Sair do euro?

Imagine que ganha o "Não" no referendo de amanhã na Grécia. Imagine também que os restantes países europeus se recusam a oferecer mais dinheiro com menos condições. Muitos dizem que, nesse caso, a Grécia sairia do euro. A realidade é mais complicada e incerta.

Para começar, não está prevista a saída da zona euro nos tratados europeus. Não há base legal para um país ser expulso do euro. Pior, é provável que a Grécia se recuse a sair, mantendo o seu voto nas decisões do BCE, aconteça o que acontecer.

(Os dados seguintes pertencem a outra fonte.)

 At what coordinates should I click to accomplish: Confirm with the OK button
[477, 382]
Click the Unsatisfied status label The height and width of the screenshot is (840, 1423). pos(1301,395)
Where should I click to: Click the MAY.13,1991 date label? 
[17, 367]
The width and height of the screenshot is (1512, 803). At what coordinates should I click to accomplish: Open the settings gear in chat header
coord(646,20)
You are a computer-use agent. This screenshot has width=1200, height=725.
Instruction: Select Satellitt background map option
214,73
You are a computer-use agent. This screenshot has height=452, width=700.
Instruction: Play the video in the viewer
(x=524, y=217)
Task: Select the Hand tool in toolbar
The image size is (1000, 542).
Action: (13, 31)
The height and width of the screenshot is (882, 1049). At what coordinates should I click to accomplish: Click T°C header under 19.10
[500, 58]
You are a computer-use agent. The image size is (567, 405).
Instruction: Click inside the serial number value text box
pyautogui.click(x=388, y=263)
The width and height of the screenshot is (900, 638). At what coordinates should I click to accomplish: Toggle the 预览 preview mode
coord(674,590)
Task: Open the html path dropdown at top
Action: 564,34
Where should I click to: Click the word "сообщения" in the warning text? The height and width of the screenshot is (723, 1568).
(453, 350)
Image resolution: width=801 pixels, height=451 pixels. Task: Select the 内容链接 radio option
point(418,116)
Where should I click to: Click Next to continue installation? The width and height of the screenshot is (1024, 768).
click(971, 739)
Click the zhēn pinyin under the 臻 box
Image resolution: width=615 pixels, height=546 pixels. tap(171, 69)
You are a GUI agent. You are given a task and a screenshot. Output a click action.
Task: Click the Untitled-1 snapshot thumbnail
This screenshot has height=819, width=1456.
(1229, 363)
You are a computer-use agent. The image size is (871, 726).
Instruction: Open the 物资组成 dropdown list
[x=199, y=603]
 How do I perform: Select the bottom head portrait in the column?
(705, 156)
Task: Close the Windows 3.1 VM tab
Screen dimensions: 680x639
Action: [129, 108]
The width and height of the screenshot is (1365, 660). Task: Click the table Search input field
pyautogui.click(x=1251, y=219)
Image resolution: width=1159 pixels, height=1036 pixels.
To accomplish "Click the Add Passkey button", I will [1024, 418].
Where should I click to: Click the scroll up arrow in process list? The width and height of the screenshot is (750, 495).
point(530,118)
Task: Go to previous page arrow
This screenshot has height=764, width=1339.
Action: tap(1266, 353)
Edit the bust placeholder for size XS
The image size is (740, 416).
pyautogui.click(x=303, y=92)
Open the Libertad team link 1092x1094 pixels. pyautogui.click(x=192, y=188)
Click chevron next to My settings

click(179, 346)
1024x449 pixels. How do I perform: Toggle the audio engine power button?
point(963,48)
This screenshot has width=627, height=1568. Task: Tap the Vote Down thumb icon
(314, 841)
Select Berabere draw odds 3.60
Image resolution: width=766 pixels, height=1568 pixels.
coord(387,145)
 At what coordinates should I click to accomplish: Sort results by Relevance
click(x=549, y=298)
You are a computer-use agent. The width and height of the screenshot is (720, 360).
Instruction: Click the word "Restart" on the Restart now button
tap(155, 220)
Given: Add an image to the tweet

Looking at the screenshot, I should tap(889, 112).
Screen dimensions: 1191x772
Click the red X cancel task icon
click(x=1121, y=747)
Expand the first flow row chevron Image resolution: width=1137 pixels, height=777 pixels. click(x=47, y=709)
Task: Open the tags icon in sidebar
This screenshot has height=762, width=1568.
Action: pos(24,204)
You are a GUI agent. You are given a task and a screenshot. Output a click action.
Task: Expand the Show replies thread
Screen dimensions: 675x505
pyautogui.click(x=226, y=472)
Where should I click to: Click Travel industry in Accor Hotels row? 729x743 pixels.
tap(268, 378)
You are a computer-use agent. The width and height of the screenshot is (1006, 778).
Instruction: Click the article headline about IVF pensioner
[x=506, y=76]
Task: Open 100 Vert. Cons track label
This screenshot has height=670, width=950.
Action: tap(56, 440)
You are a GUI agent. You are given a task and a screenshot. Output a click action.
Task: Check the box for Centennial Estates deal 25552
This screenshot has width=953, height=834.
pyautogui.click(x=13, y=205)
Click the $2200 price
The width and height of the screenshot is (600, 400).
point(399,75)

Ao mesmo tempo, o Estado grego gasta mais do que aquilo que cobra. A única forma actual de se financiar consiste em pedir emprestado aos bancos gregos, que por sua vez pedem emprestado ao Banco da Grécia, depositando a dívida pública grega como garantia. Para além disso, a Grécia continua a perder capital diariamente, com os gregos a tirarem os seus euros dos bancos gregos. Sempre que o fazem, os bancos gregos pedem euros emprestados ao Banco da Grécia. Como membro do Eurosistema, sempre que o Banco da Grécia empresta euros, está implicitamente a pedi-los emprestados aos restantes bancos centrais da zona euro. Por isso, é a zona euro e o BCE que, pós-referendo, financiariam a Grécia quase em exclusivo.

Ponha-se por isso nos pés de Mario Draghi. Você tem cerca de 20 mil milhões investidos em dívida grega, que o governo grego não quer pagar. Tem também 100 mil milhões de créditos sobre o Banco da Grécia no Eurosistema. Por fim, o seu mandato diz explicitamente que o BCE não pode financiar Estados. A forma como você justificou legalmente as intervenções dos últimos anos consistiu em afirmar que todos os empréstimos do BCE seriam temporários, todos seriam pagos, e só continuariam se os Estados fizessem parte de um programa da troika.

Se o BCE se recusar a estender as suas linhas de liquidez aos bancos gregos, então, de uma certa forma, a Grécia estará fora do euro. Os bancos gregos não conseguem satisfazer todos os levantamentos e fecham as portas. Os gregos podem continuar a usar euros, da mesma forma que os bósnios usam euros. Mas, é difícil ver como pode sobreviver o sistema bancário grego sem o apoio de um banco central. Seriam os próprios gregos a querer que o Banco da Grécia voltasse a ser um entidade independente.

Mas, nesse caso, surgem dois problemas. Primeiro, o que acontece aos 100 mil milhões que o Banco da Grécia deve ao Eurosistema? Enquanto a Grécia estiver dentro do Euro, não há prazo de pagamento, mas assim que ocorrer a saída, esta é uma divida oficial que deve ser saldada imediatamente. Segundo, no curto prazo, o novo Banco da Grécia vai enfrentar uma enorme corrida de fundos para fora do país. Só sobrevive ao colapso com o apoio do… FMI. Mas como a Grécia está, desde quarta-feira, na lista negra dos caloteiros, o FMI não pode ajudar.

Como acontece nos divórcios, é bom sonhar que basta rasgar o contrato e começar do zero. Mas a verdade é bem mais difícil e complicada. E o Syriza não parece fazer a mínima ideia.